CLEVELAND -- Cleveland Indians infielder/designated hitter Mike Napoli is all about winning, and winning the team has done in his first year along the North Coast.
The Indians are just three wins away from a World Series Championship, and manager Terry Francona attributes part of the success to the influence Napoli has had on a clubhouse built around young talent in the infield, behind the plate, patrolling the outfield and on the mound.
“You can’t go to a World Series on your own, especially in our game, but there is more to it than that with him,” Francona said. “He’s had a huge impact in where we are this year, more than just the numbers. The numbers are really good, but all of the other things aren’t overstated.

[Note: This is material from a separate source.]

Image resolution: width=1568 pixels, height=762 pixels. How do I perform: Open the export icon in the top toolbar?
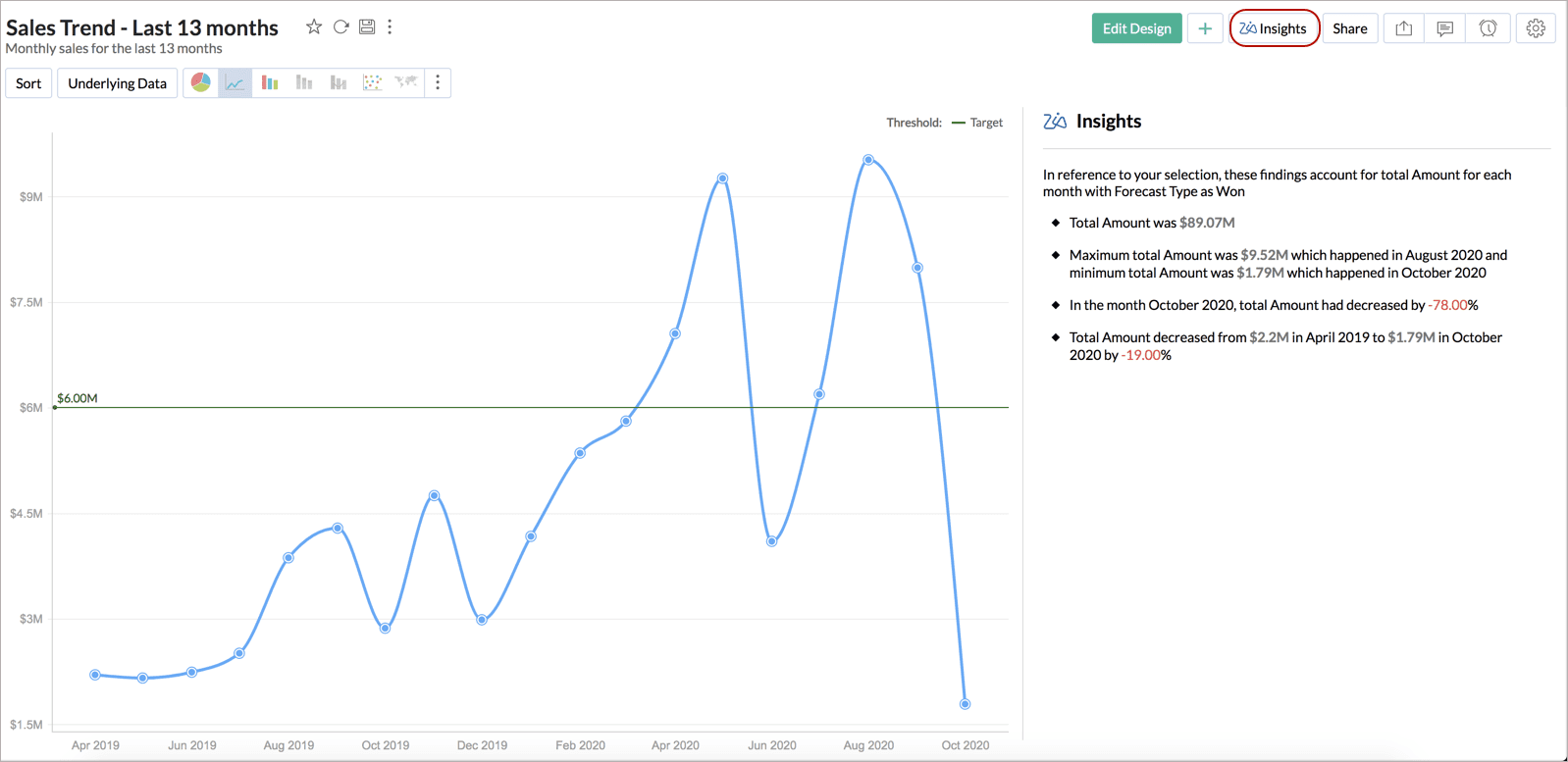[1404, 28]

“We were fortunate enough to have Jason Giambi here for two years, even to the point where he didn’t play very much. He would get a big hit every once in a while, but just his presence in our organization was so helpful. And then, Napoli comes, and sometimes, you just get lucky along the way where you get pretty special people and you try to take advantage of it.”
Napoli is one of those players Francona is particularly proud of because above all else, he does whatever is necessary to win games.
Napoli has platooned at first base and DH with Carlos Santana, and still managed to collect 133 hits, including 22 doubles and 34 home runs. Those 34 home runs were the most ever in a single season by an Indians player over the age of 34.
Additionally, Napoli proved to be a motivating factor for Santana, who had a 31-double, 34-home run season, his most productive year in Major League Baseball.
Also, Napoli has shown off an ability run the bases effectively, stealing a base in an American League Division Series win against the Boston Red Sox.
“Spring Training, he had a couple of good reads and he went first to third, and once to second when the ball was in front of the catcher,” shortstop Francisco Lindor said of Napoli’s commitment to winning. “Him being a catcher, he understands how difficult it is for a catcher to block the ball, to try to find the baseball and then, throw to the base.
“He’s pretty good at reading the track of the ball. He sees whenever there is a breaking ball. He sees when it goes up. He knows when it’s going to bounce, and he just takes off.”
To Lindor, Napoli’s commitment to doing the little things well shows just how deep his desire to succeed is when he takes the field.
“He’s smart,” Lindor said. “He’s been around for a while. He’s a smart player. He wants to win. He wants to win, and he’ll do whatever it takes to win. By him reading the track of the baseball, seeing when he’s going to block the ball, he just takes off.
“Nobody really expects it until you see him like almost about to start diving to second base. It’s like, ‘Oh, my God! He stole second.’ It’s cool watching him do it. It motivates me to be a better base runner.”